La faculté de médecine de Brest, l’une des plus anciennes à enseigner l’homéopathie, a décidé de maintenir son diplôme inter-universitaire (DIU- partagé avec Reims et Lyon-Sud), malgré le déremboursement annoncé des granules. Le Pr Christian Berthou, doyen, s’en explique au « Quotidien ». « Il est totalement faux de dire qu’il n’y a aucune démonstration scientifique de la plus-value de l’homéopathie », affirme le doyen de la fac de médecine de Brest
LE QUOTIDIEN : Pourquoi avoir fait le choix, à l’inverse d’autres universités comme celle de Lille, de maintenir votre diplôme interuniversitaire (DIU) après l’annonce du déremboursement des médicaments homéopathiques ?
PR CHRISTIAN BERTHOU : Le sujet de la formation est différent de la question du déremboursement. Le déremboursement ne me regarde pas. C’est une décision budgétaire et scientifique du ministère de la Santé. Or je dépends du ministère de l’Enseignement supérieur.
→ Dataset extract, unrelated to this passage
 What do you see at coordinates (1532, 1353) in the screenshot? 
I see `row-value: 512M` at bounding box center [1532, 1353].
Maintenir la formation est nécessaire dans la mesure où aujourd’hui l’homéopathie est un phénomène sociologique. Une étude montre que 58 % des Français l’utilisent ou l’ont utilisée. Donc les étudiants que nous formons y seront forcément confrontés. Il est tout à fait normal que nos médecins soient au courant des forces et faiblesses de cette thérapeutique. Si l’université se retire de cette formation, des charlatans et des gourous vont se l’approprier. On aura alors tout perdu. À l’université on enseigne ce qui est démontré, rigoureux et scientifiquement validé.
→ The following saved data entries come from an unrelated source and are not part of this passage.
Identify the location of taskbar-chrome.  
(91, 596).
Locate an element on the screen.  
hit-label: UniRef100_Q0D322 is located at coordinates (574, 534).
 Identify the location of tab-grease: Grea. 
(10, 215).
Qui plus est, je pense qu’il y a un biais dans l'évaluation de la HAS [Haute autorité de santé, NDLR]. Celle-ci n’est pas complète.
Vous rejetez les conclusions de la HAS ?
Je n'en rejette pas le caractère scientifique mais le caractère exhaustif. Il n’y a qu’une infime partie de la littérature qui a été analysée. Quand on regarde la base internationale Cochrane, synthèse de toutes les études qui ont démontré une validation scientifique, on en retrouve plusieurs qui démontrent la supériorité de l’homéopathie sur la médecine conventionnelle. Il est totalement faux de dire qu’il n’y a aucune démonstration scientifique de la plus-value de l’homéopathie. Il y a des maladies, plutôt de nature bénigne et fonctionnelle, dans lesquelles son bénéfice a été strictement validé par des études comparatives.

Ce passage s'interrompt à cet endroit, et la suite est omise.